WHAT IT MEANS AND WHY IT'S IMPORTANT — During Black Friday weekend, people were spending more money during an economy where that nasty word "recession" still is on the back of everyone's tongue. But was foot traffic down during the weekend because of the number of tryptophan-dazed consumers walking the aisles a day early to get the best deals? Or did consumers forsake the Black Friday shopping madness in exchange for the no lines/free shipping offered on Cyber Monday? Or, are consumers waiting for the anticipated retailers-gone-mad super sales that will allegedly be available on the "Super Saturday" before Dec. 25? Or are there just fewer people with gift-giving money to spend? Like any good multiple-choice test question, the answer is surely E) all of the above.

(THE NEWS: ShopperTrak: Black Friday weekend sales up, foot traffic down. For the full story, click here.)

Once considered forboden, retailers this year created quite a lot of buzz by opening their doors at a time when many people were polishing off their pumpkin pies in years past, and were rewarded by a 4.4% lift in sales according to the ShopperTrak report.

And Cyber Monday was a big hit, as were the next two days Cyber Tuesday and Cyber Wednesday. According to the latest from ComScore, Cyber Monday generated $1.3 billion in online sales, followed $1.1 billion on Nov. 29 and $1 billion on Nov. 30. That's $3.4 billion in sales that didn't require getting up at the crack of dawn to tussle for the last of the Fijit Friends. That means for many retailers who play in both spaces, a loss in foot traffic on Black Friday was made up for with the number of click-throughs on Cyber Monday.

An America's Research Group/UBS survey found that around 58% of Americans are, in fact, holding out for what they are hoping will be super deals in the days leading up to Christmas. That is, of course, if they hadn't already finished their gift shopping already — 15.1% wrapped the last of their gifts last week. The UBS survey also suggested that more than a quarter of shoppers have already exceeded their shopping budgets, thanks in part to all of the bargains they found on Black Friday and the days prior and post. One-third of shoppers are even writing their own names in the "To:" field on those gift labels.

All of the projections and the multitude of theories offering the "why" behind the "buy" are enough to make your head spin.

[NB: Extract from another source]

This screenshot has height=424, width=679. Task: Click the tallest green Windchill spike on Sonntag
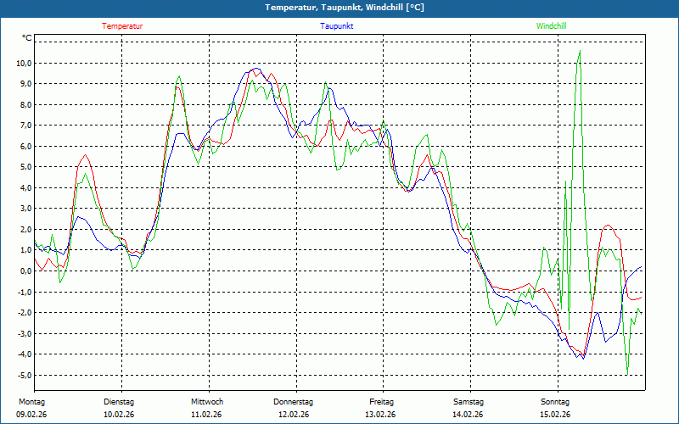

Those projections are all over the place. Depending upon which press release you pick up, anywhere from 25% of Americans to 61% of Americans are actually looking to spend less this year.

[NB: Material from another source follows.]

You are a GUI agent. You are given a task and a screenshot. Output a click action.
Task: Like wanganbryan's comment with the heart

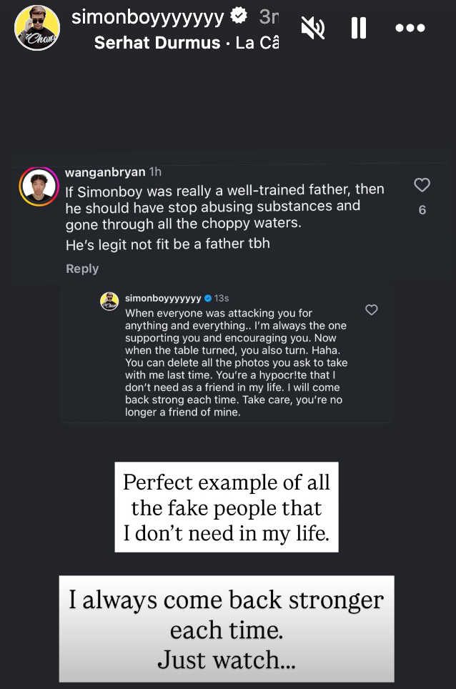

The fact of the matter, as addressed in the Drug Store News cover story in the pending Dec. 12 issue, is that there is a sliding scale that determines how impacted a household is by the slow recovery — those making less than $100,000 are still impacted; those making more than $100,000, for the most part, are not. And higher-end consumers do represent an untapped opportunity, especially for drug retailers, according to Todd Hale, SVP shopper and consumer insights for Nielsen. Many drug retailers already appear to be raising their retail experiences they deliver to meet the expectations of a higher-end consumer with prestige beauty offerings and a greater stake in fresh food.